My mother visited this week, to collect the maple biscuits and sweets which were her present from Canada, a small reward for harvesting our vegetables for us while we were away. She brought with her a bag of small ripe green plums from her tree, which had been hastily picked to prevent the wasps infesting them all.

I could have made a fruit crumble - indeed, I was very tempted to do so, as it's our favourite quick dessert, but with the blackberry season coming into full swing, there will be plenty of crumbles in the weeks to come!

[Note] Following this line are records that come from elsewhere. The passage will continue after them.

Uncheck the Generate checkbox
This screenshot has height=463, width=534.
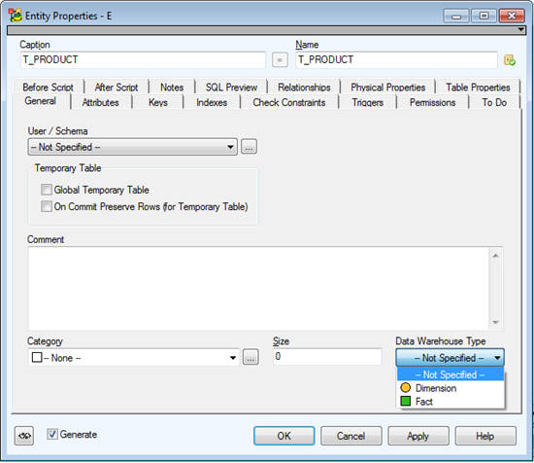pos(52,434)
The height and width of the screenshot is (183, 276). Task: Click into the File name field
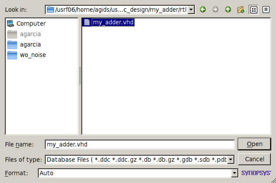tap(140, 144)
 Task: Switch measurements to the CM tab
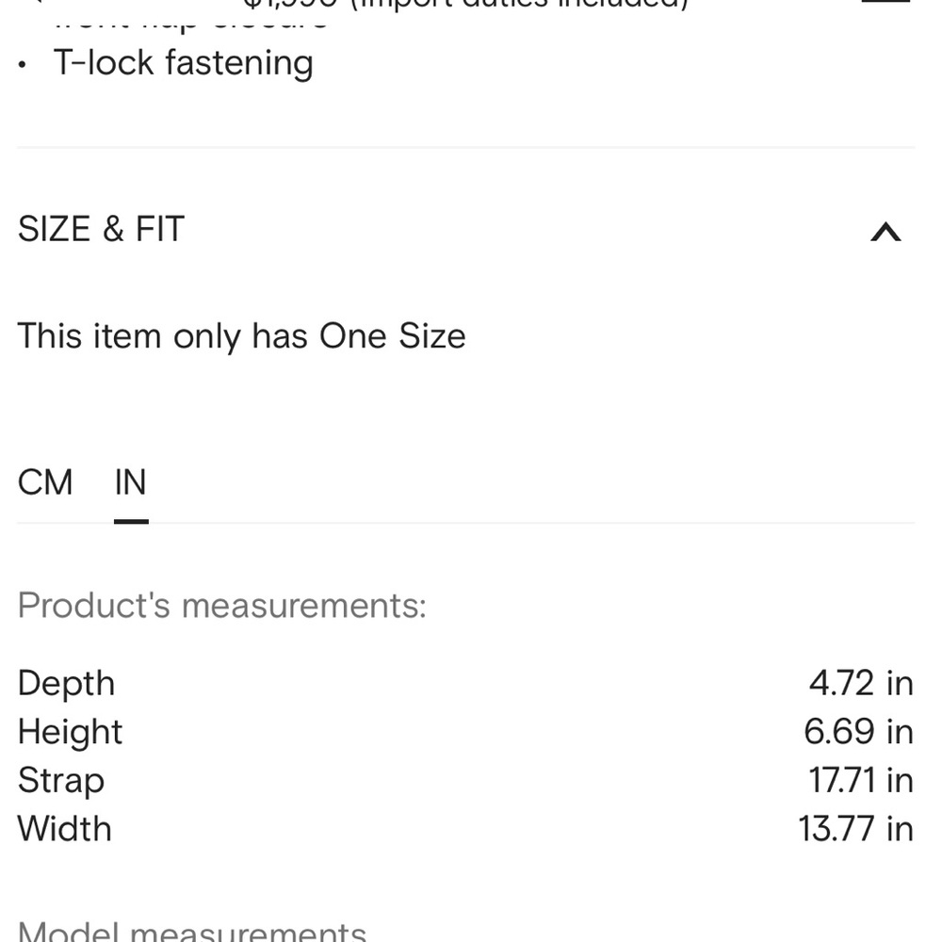(x=45, y=481)
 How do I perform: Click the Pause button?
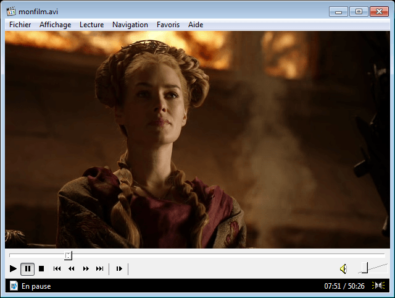pyautogui.click(x=27, y=268)

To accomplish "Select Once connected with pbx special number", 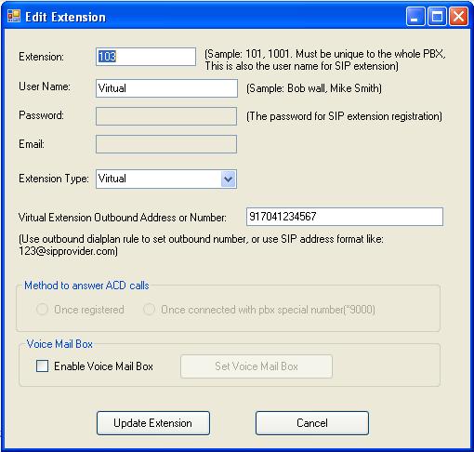I will click(x=149, y=310).
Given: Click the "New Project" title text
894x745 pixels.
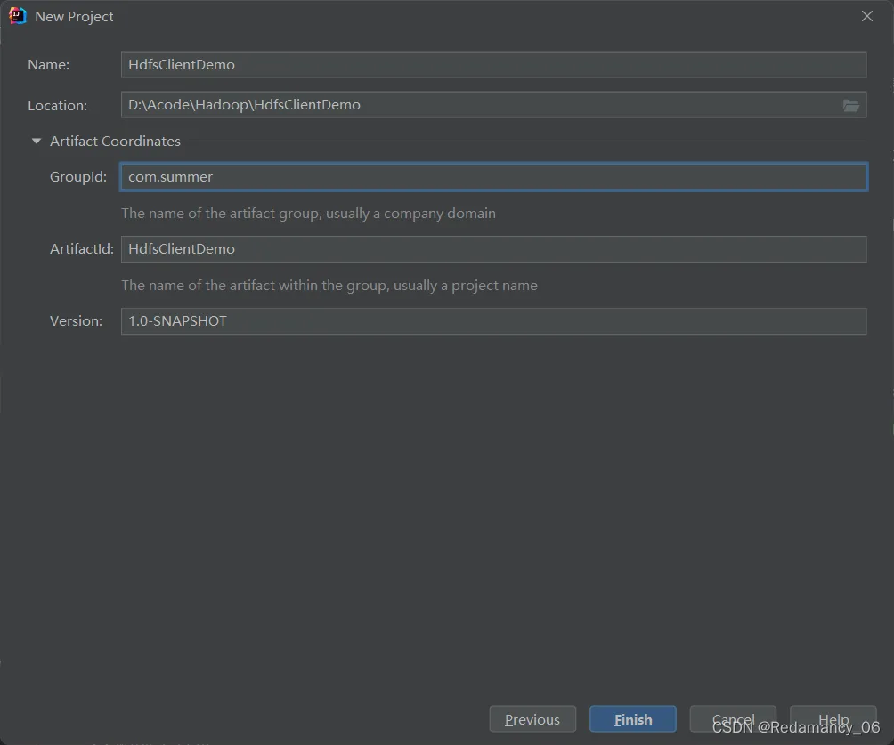Looking at the screenshot, I should click(x=74, y=17).
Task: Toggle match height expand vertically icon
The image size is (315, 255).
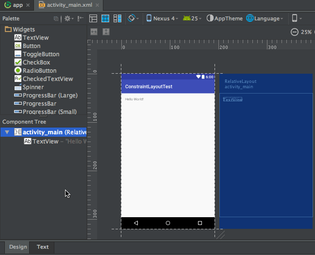Action: coord(106,32)
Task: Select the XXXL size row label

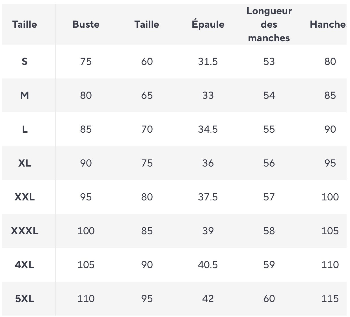Action: (25, 231)
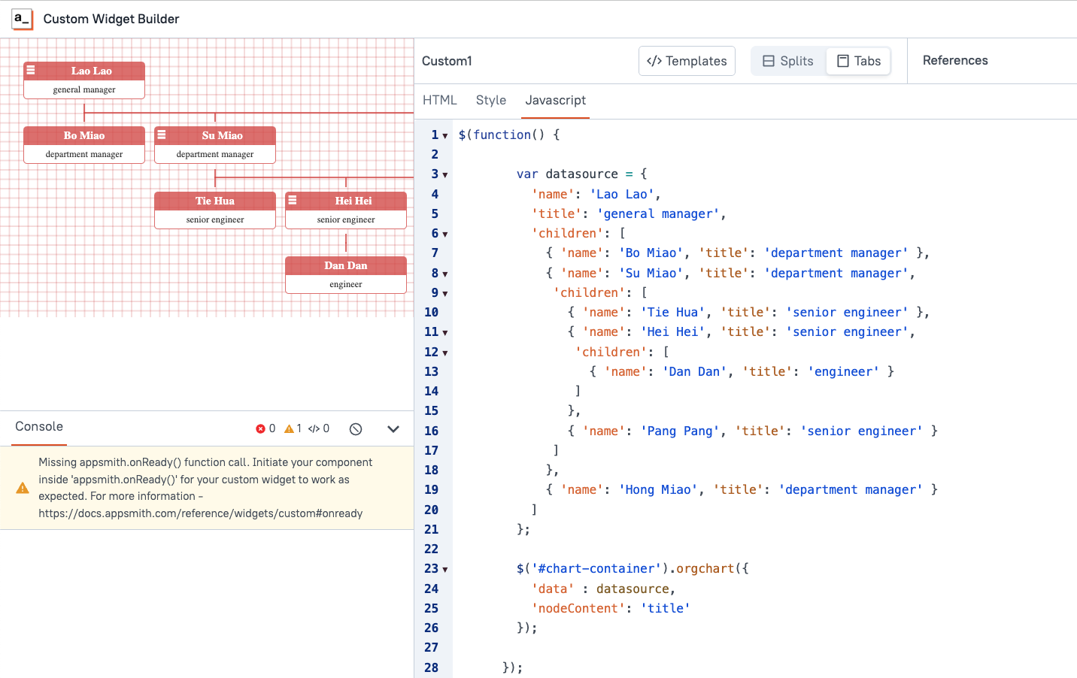Fold the code block at line 1
Image resolution: width=1077 pixels, height=678 pixels.
pyautogui.click(x=445, y=136)
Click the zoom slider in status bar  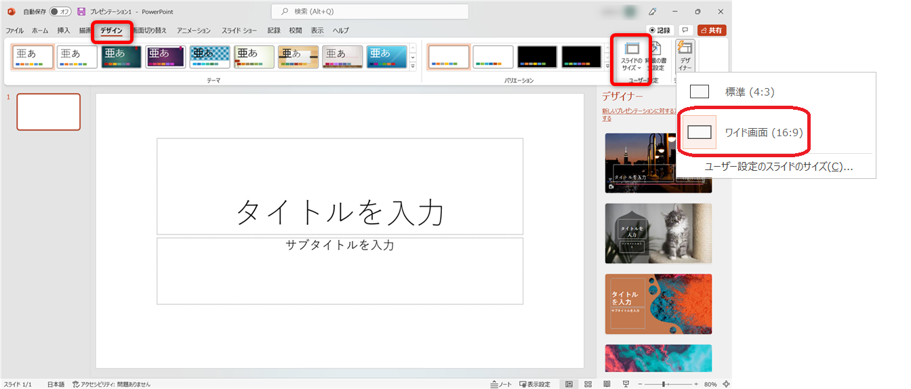pyautogui.click(x=664, y=384)
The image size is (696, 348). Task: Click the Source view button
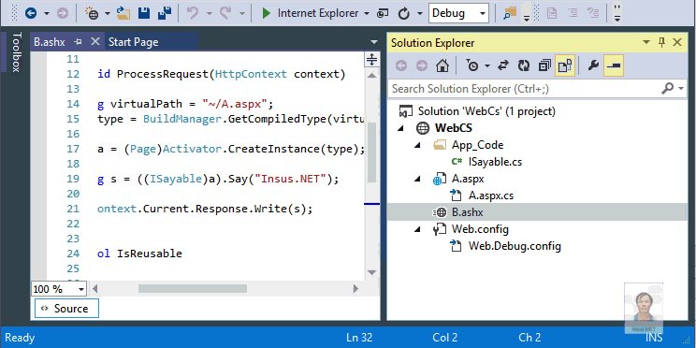66,309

After searching online for plum cake recipes, I decided to adapt my favourite fresh fruit cake recipe, mainly because it's so quick and easy to make - no waiting for butter to soften, long beating or slow rubbing in. The base cake dough gives a result which is quite dense and on the dry side - more like a shortbread/scone  texture - but when teamed with some moist ripe fruit it works really well. As I've done here, the dough can be made with a proportion of ground almonds, or just with all flour. Usually the top layer is the same as the base, but I decided to work in some granola to give the topping a more crumbly and chewy texture. Using chocolate granola added an extra dimension to the flavour and also gave the finished cake a distinct layered look. All in all this turned out to be a delicious dessert cake; if there were any criticisms at all, I would say that using a little more fruit would have been an improvement, and red plums would probably look better.

Almost any fruit can be used, but the recipe works best with fruit which doesn't produce too much juice when cooked - stone fruit (peaches, apricots, plums etc), apples and pears work better than rhubarb and gooseberries.

Ingredients
150g slightly salted butter
150g caster sugar
1 large egg
250g SR flour
50g ground almonds
1 teaspoon ground cinnamon
100g granola (I used chocolate granola with added coconut)
roughly 350g plums, de-stoned and cut in half
a little icing sugar for dusting (optional)

Method
Pre-heat oven to 180C and grease and base-line a 20cm(8") round springform tin.
Melt the butter in a medium sized bowl in the microwave (or in a pan on the hob). Use minimum heat/time to just melt the butter. If it becomes too hot allow it to cool a bit.
Mix in the caster sugar, then the egg and beat until smooth. Then mix in the flour, ground almonds and cinnamon to give a soft sticky dough.
Transfer 2/3 of the dough to the cake tin and spread out into an even layer - use the back of a spoon or wet fingers.
Arrange the fruit in a single layer on top of the dough.
Stir the granola into the remaining dough - it should become drier and crumbly. Using fingers, crumble the dough over the fruit in an even layer.
Bake for 1 hour, covering if necessary to prevent over browning. Allow to cool for 20 minutes on a wire rack before taking off side of tin.
If liked, dust with icing sugar before serving. Serve with yogurt, cream or creme fraiche.